EASY BRUISING

The diagnosis is idiopathic thrombocytopenia purpura (ITP). This condition is caused by antibodies to platelets. The history of a viral infection 2 weeks prior to the onset of the ITP is typical, as is the isolated, very low platelet count in an otherwise well child.

Causes of purpura in a child

• Infections

• Thrombocytopenia secondary to ITP, leukaemia or chemotherapy

• Henoch–Schönlein purpura (HSP) and other vasculitides

• Vomiting or coughing

• Trauma

• Clotting disorders

• Drugs, e.g. steroids

Meningococcal septicaemia is an important cause of purpura. However, the absence of a temperature and the normal inflammatory markers make this diagnosis unlikely. Viral infections, e.g. cytomegalovirus, can cause purpura. The lesions are usually small (2 mm) and the diagnosis is often made by elimination. The absence of signs such as hepatosplenomegaly and blasts in the film makes leukaemia unlikely. HSP is characterized by a purpuric rash on the extensor surfaces of the lower limbs, joint swelling and blood and/or protein in the urine. Children with vomiting and/or coughing can get purpura in the drainage distribution of the superior vena cava. Accidental or non-accidental trauma does not present with generalized purpura. Clotting disorders more frequently present with haemarthrosis. No further investigations are required. A bone marrow examination is only indicated if there are atypical clinical features which suggest possible leukaemia. It should also be performed prior to steroid treatment to definitely exclude leukaemia that may be partially treated by steroids. Treatment is controversial. Most doctors would not treat Ahmed. Approximately 4 per cent of children with ITP have serious symptoms such as severe epistaxis or gastrointestinal bleeding. The most serious complication is an intracranial haemorrhage, the incidence of which is 0.1–0.5 per cent. The indications for treatment are based on symptoms and not on the platelet count alone. If the child has mucous membrane bleeding and extensive cutaneous symptoms, prednisolone should be administered. Intravenous immunoglobulin can raise the platelet count more rapidly than steroids. However, it carries the risks of pooled blood products and has side-effects, e.g. headache. It should be reserved for the emergency treatment of patients with serious bleeding. Platelet transfusions are only indicated in the case of an intracranial haemorrhage or to treat life-threatening bleeding. Splenectomy is rarely needed. Activities with a high risk of trauma should be avoided. Medication, such as ibuprofen, that can affect platelet function should also be avoided.

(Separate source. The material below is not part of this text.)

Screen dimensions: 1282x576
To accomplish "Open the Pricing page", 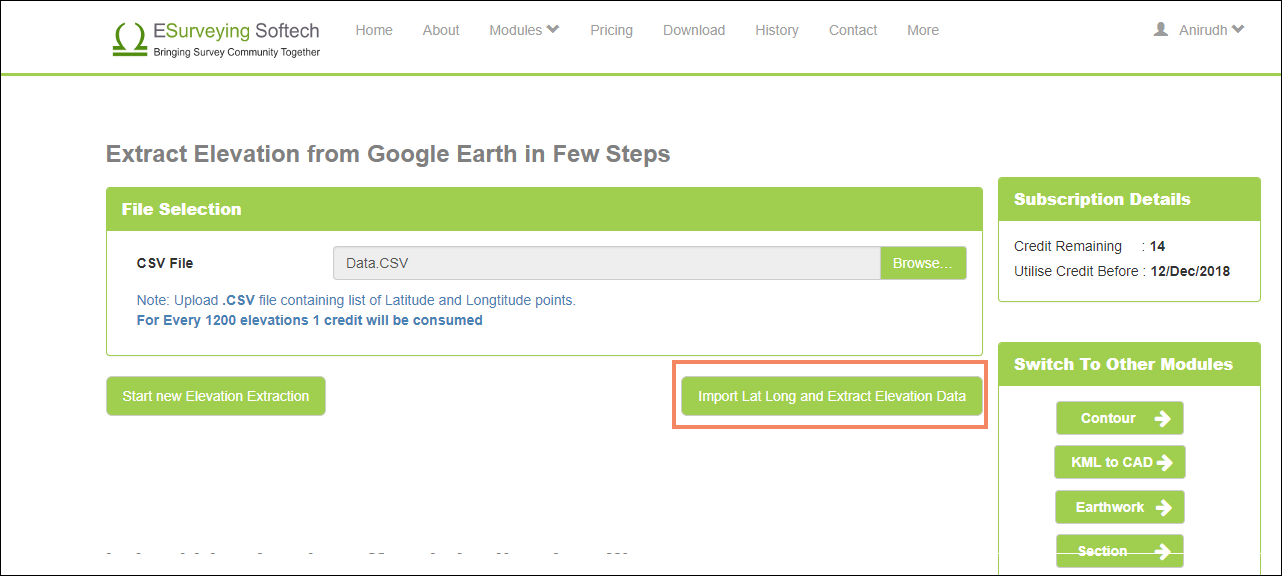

A repeat full blood count should be performed at 7–10 days to ensure that there is no evolving bone marrow disorder, e.g. aplasia. ITP is usually a self-limiting disorder. Fifty per cent resolve in 2 months, 75 per cent in 4 months and 90 per cent in 6 months.

KEY POINTS

• Treatment in ITP should be guided by symptoms rather than the platelet count.

• The most serious complication is an intracranial haemorrhage.

• Meningococcal septicaemia is an important cause of purpura that requires urgent treatment.